## Exercise data
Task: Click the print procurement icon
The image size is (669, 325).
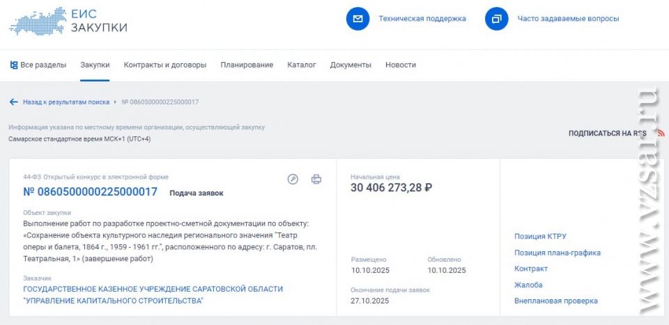Action: click(316, 180)

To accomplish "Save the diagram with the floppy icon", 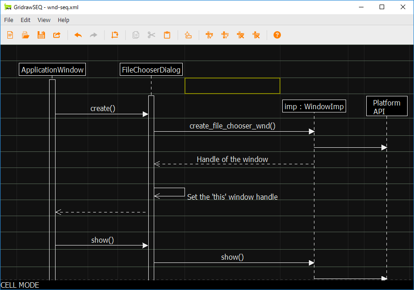I will 41,35.
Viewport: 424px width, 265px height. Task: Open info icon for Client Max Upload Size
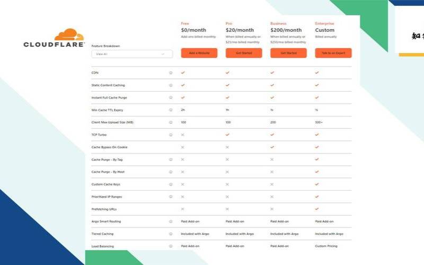pos(171,122)
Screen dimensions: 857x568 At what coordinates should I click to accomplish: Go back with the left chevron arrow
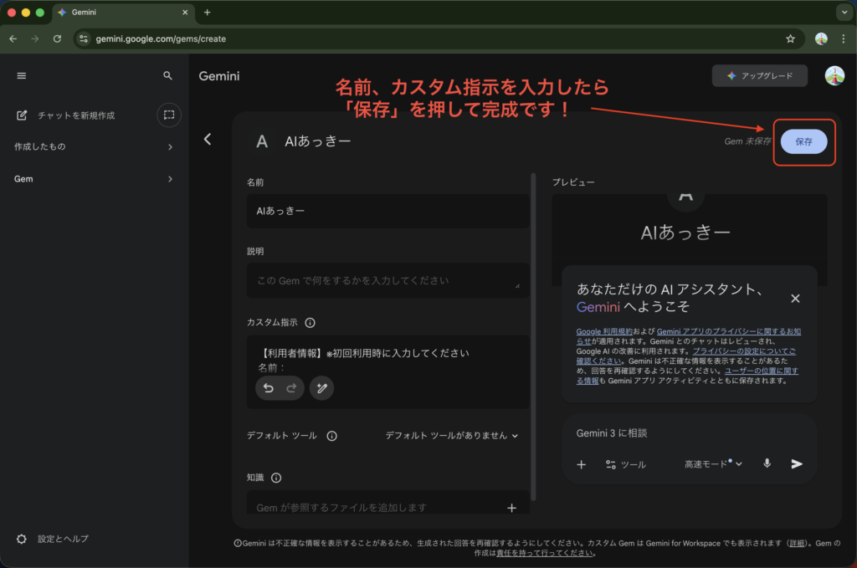pyautogui.click(x=208, y=140)
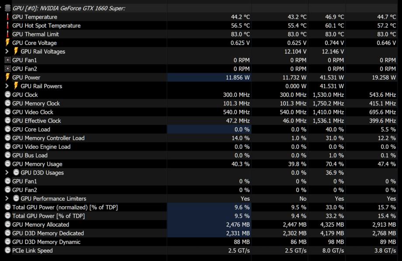This screenshot has width=402, height=261.
Task: Click the GPU Hot Spot Temperature thermometer icon
Action: (7, 26)
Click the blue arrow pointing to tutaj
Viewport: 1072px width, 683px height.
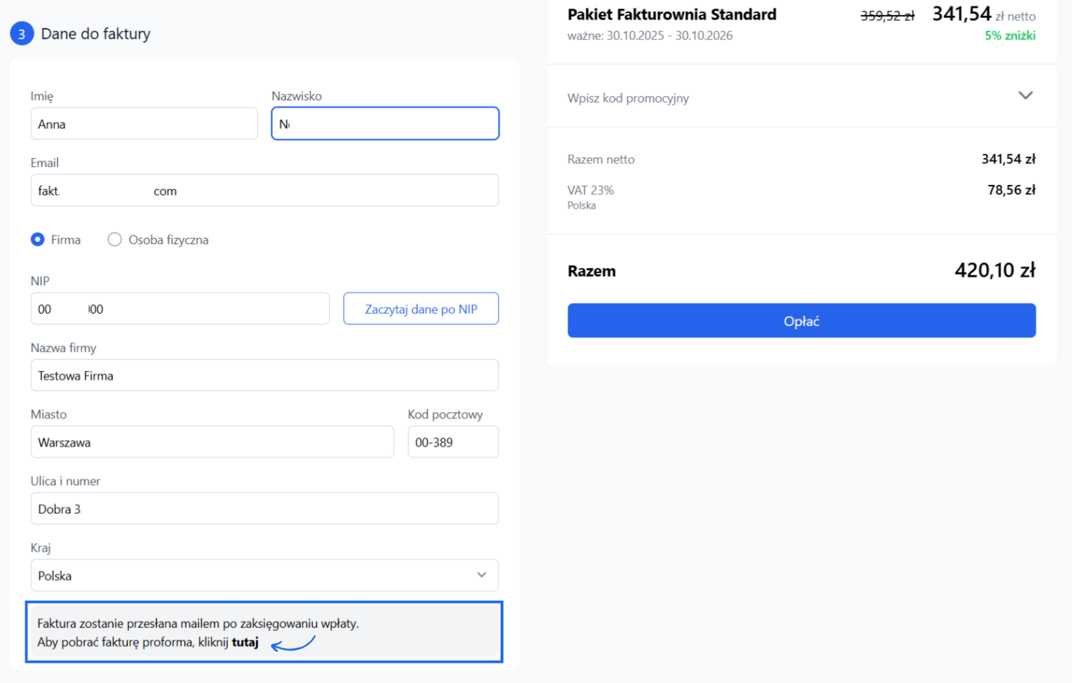[x=293, y=643]
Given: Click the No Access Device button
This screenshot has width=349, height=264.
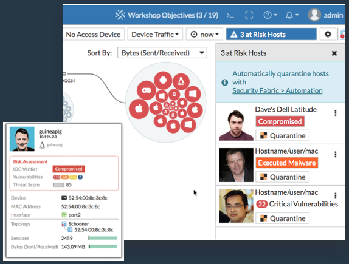Looking at the screenshot, I should point(94,34).
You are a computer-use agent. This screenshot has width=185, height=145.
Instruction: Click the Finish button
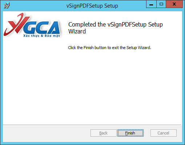pyautogui.click(x=130, y=133)
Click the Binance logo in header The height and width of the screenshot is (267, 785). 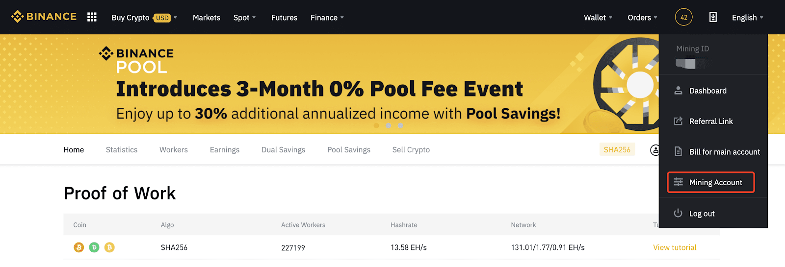[44, 17]
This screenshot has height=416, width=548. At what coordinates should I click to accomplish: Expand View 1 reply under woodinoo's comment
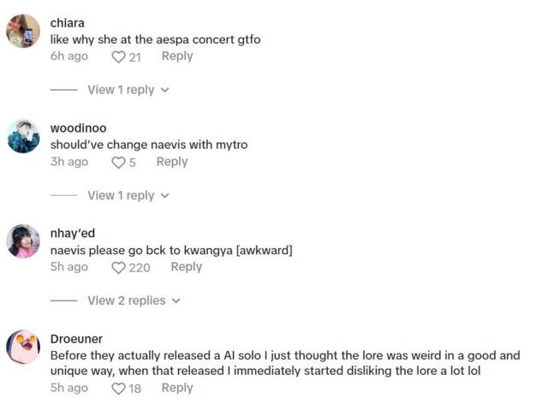pyautogui.click(x=128, y=195)
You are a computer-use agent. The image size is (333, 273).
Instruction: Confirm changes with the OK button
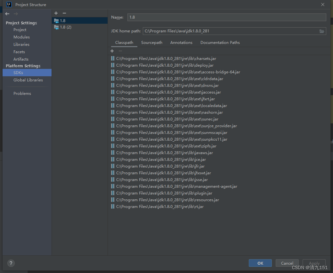(x=260, y=263)
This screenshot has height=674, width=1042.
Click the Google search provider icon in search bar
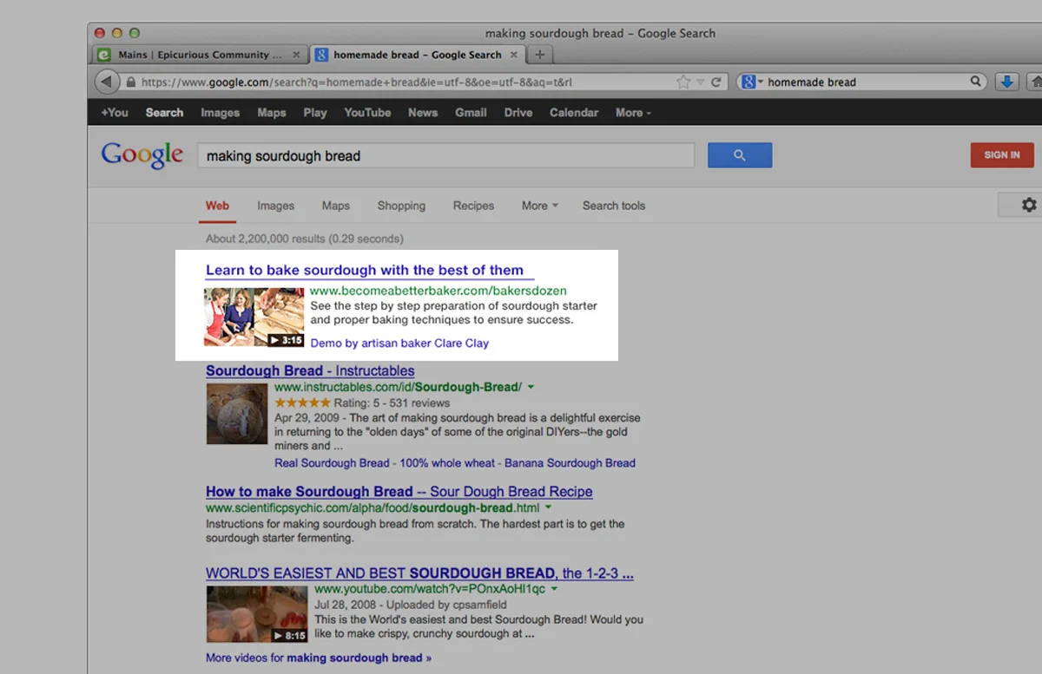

## Exercise objective
Pull every line with "agent" from the records.

## Task answer
You are a computer-use agent. This screenshot has width=185, height=145.
You are a computer-use agent. The image size is (333, 273).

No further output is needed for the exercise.